### GIVEN RECORDS ###

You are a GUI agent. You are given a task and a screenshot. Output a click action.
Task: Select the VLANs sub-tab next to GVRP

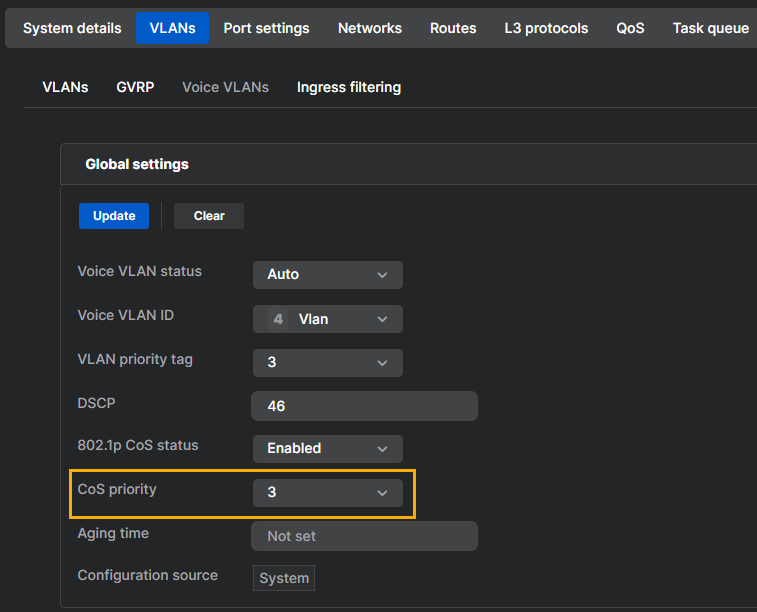point(65,87)
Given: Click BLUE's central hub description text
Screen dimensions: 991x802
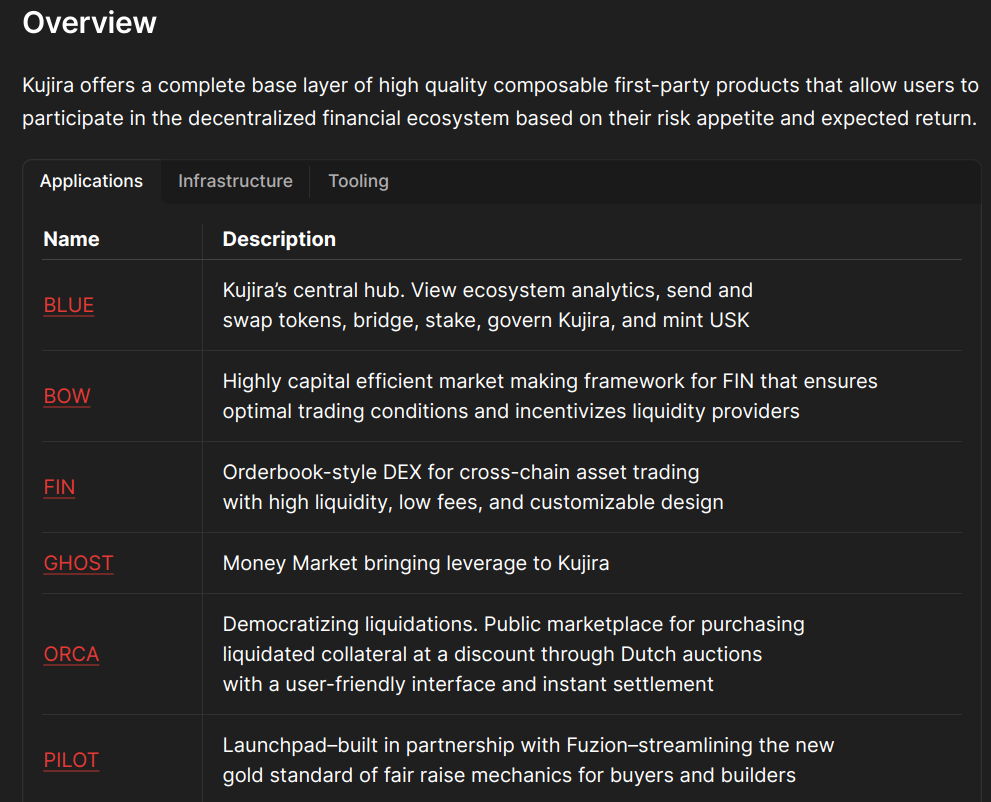Looking at the screenshot, I should (487, 305).
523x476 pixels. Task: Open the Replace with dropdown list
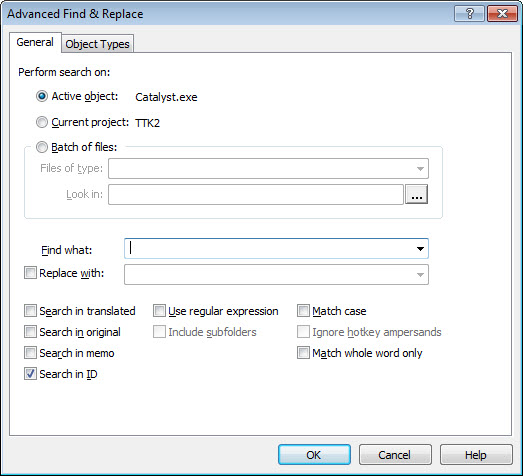coord(420,275)
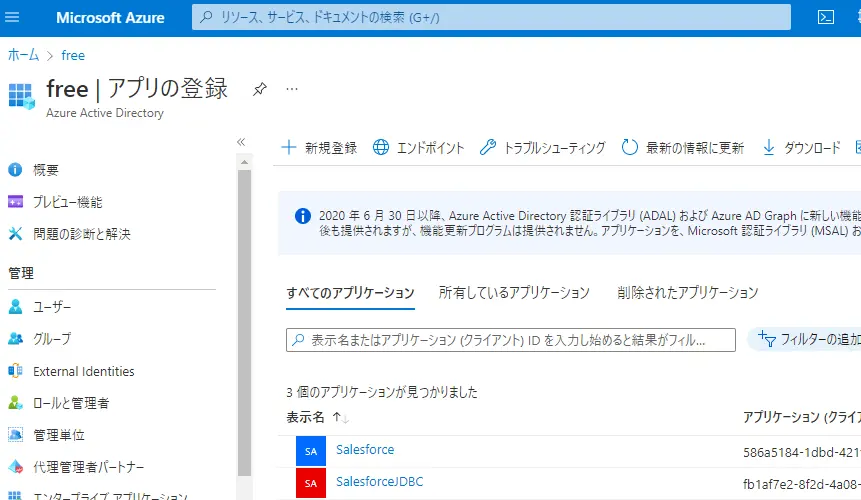This screenshot has height=500, width=861.
Task: Switch to 削除されたアプリケーション tab
Action: 687,293
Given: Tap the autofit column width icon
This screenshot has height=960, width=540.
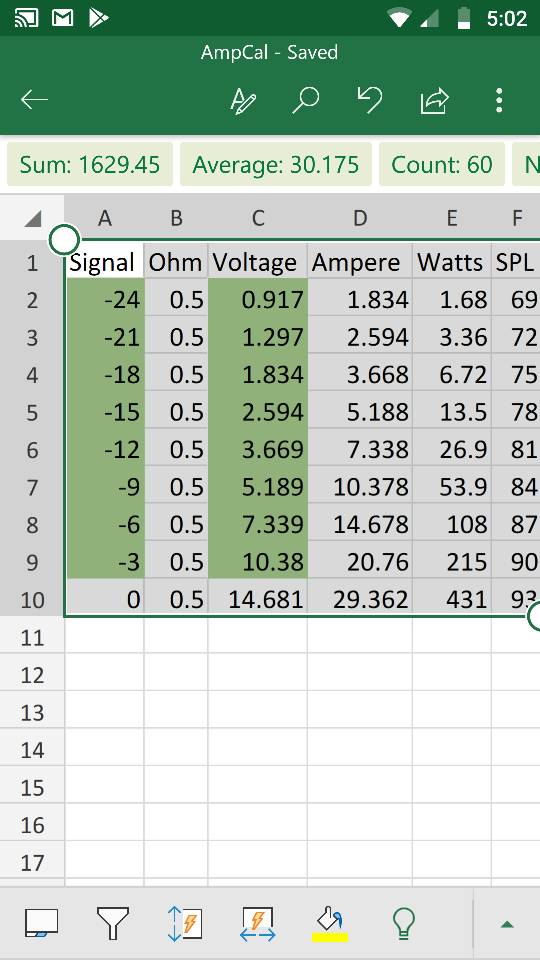Looking at the screenshot, I should click(258, 924).
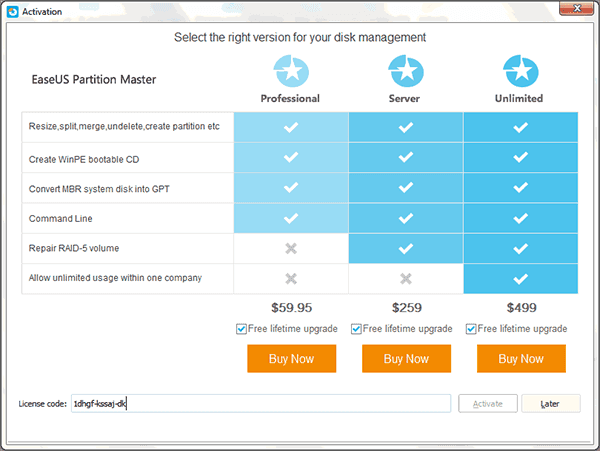Uncheck Free lifetime upgrade under $259

[x=356, y=329]
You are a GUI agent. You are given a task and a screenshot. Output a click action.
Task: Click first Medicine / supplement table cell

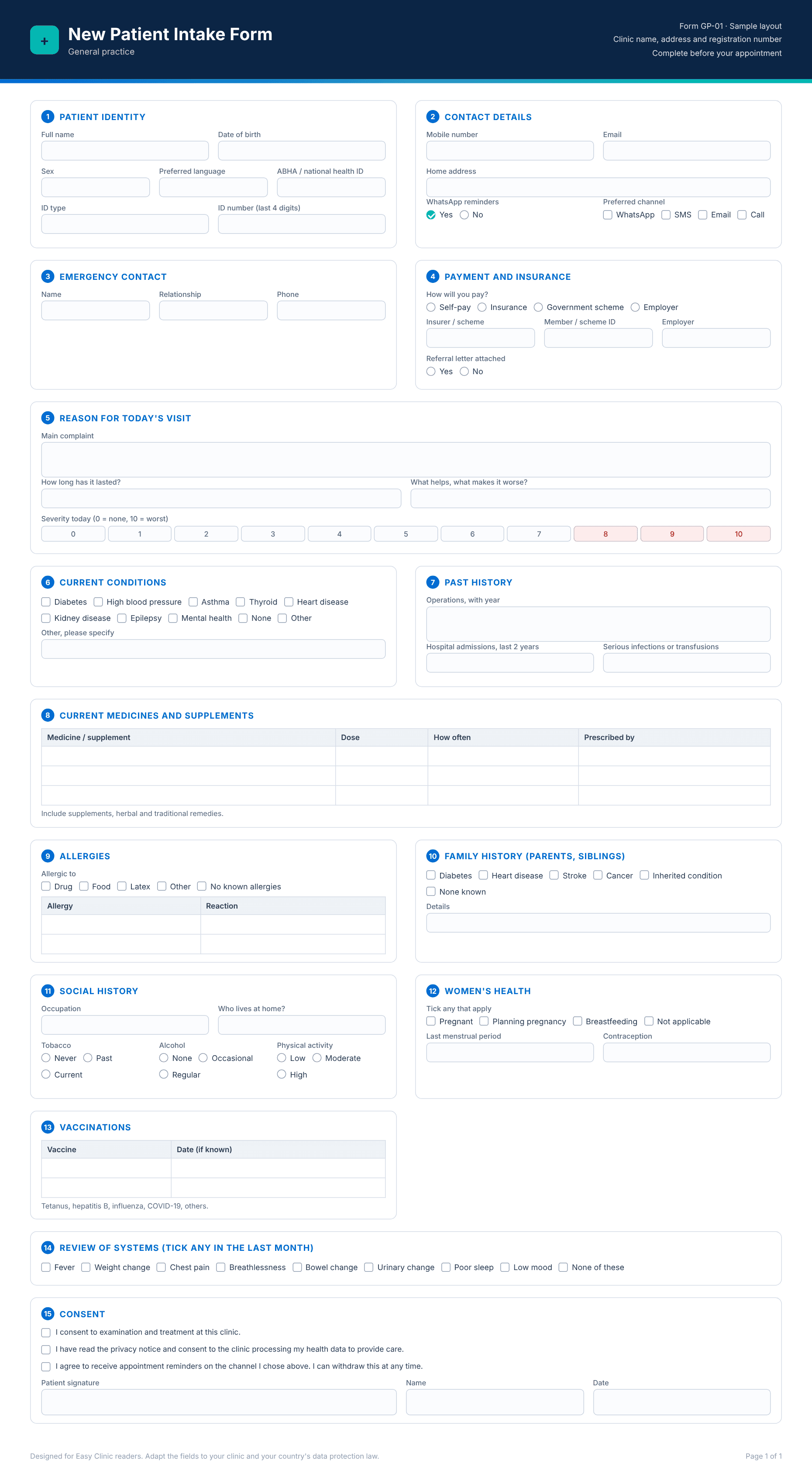pyautogui.click(x=188, y=756)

###

[WHAT THE TASK ASKS]: Could you print all of the entries above exactly as written, minus the pictures?

[SOLUTION FOR THIS EXERCISE]:
You are a GUI agent. You are given a task and a screenshot. Output a click action.
Task: Select the VLANs sub-tab next to GVRP

point(65,87)
Given: Click BLUE's central hub description text
Screen dimensions: 991x802
Looking at the screenshot, I should (487, 305).
523x476 pixels. Task: Open the Replace with dropdown list
coord(420,275)
This screenshot has height=500, width=861.
Task: Switch to 削除されたアプリケーション tab
Action: 687,293
Given: Tap the autofit column width icon
This screenshot has height=960, width=540.
Looking at the screenshot, I should click(258, 924).
Uncheck Free lifetime upgrade under $259

[x=356, y=329]
You are a GUI agent. You are given a task and a screenshot. Output a click action.
Task: Click first Medicine / supplement table cell

pyautogui.click(x=188, y=756)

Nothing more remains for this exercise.